Hammersley critiques an article by Atkinson et al back in 1981 - he is probably writing a decade later, still before the DDA 1995. He uses methodological analysis.
He analyses the article's focus, case studied, descriptive claims, evaluative claims and its conclusions drawn. I wrote about the same article in a previous blog. There is not much daylight between my views and his.
He finds much to fault, including that the article is probably not generalisable; that it lacks sources; that it has parts that are questionable. He thinks the article offers valid and useful information. He finds the conclusions are of general interest but not generalisable.
Critique
I think that Hammersley is too generous in his appraisal.
Right at the start, Hammersley declares the 1981 article
"...retains relevance given the persistence of high levels of unemployment and the continued existence of government-sponsored training initiatives of this kind."I doubt that was so in 1993. Did either of those conditions pertain then? Perhaps that is why the article was never published as a paper - it lacked generalisability by failing to have transferability or pertinence. Perhaps the paper was written much closer to the 1980s and was simply published in the reader much later.

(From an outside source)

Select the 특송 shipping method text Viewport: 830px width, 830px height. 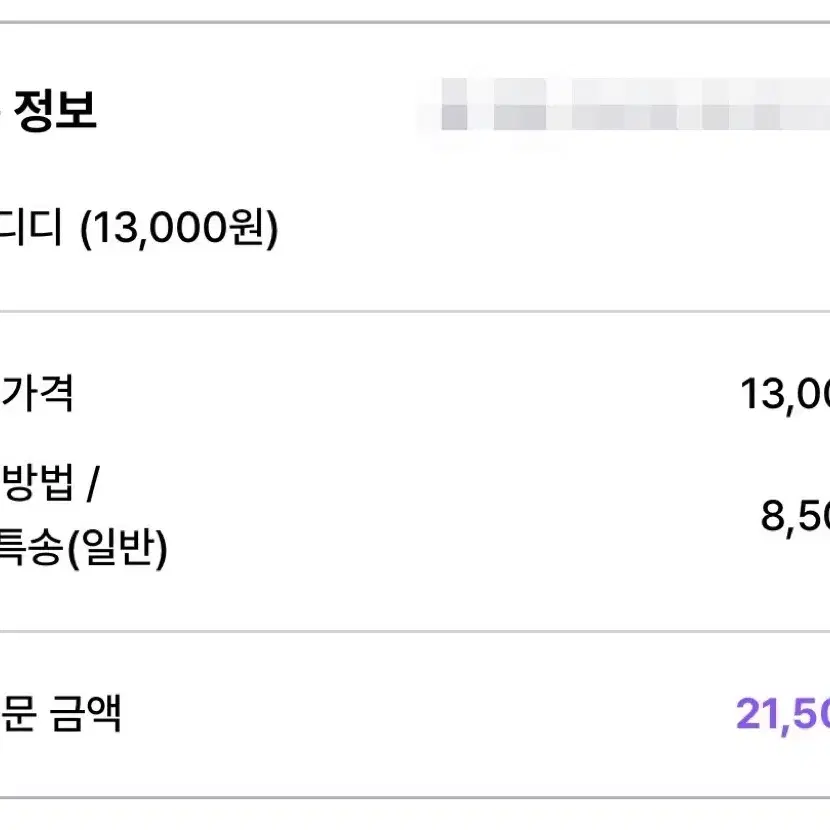tap(31, 546)
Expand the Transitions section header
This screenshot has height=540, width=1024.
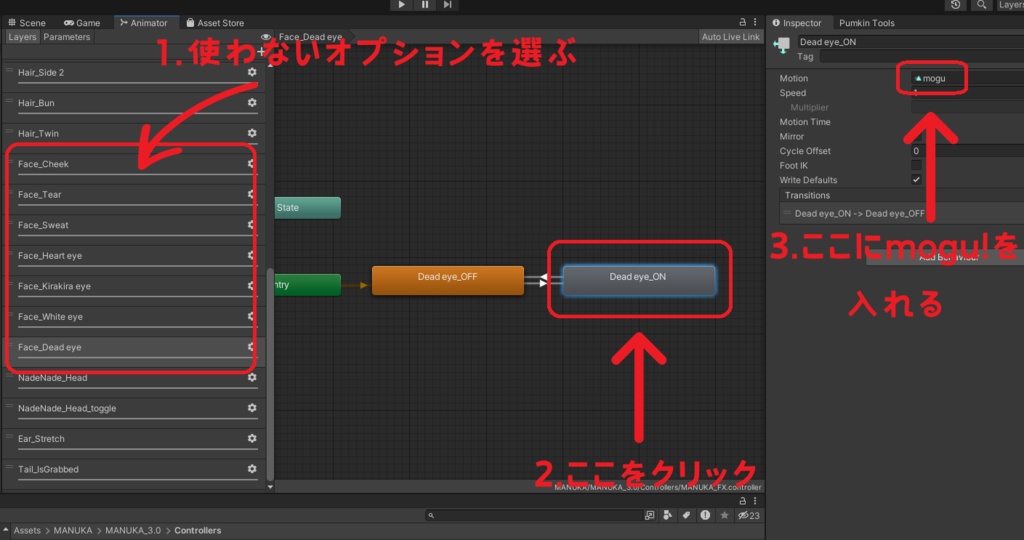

Hammersley is unsure absence of evidence to support the authors' conclusion learners did not improve machine-competence fatally undermined the article's generalisability. I am certain it did. The authors opined in the way Her Majesties Inspectorate does when evaluating a teaching institution - subjectively, but they lacked such authority. Before-and-After testing of students' abilities and personalities would have made the paper much more useful and generalisable.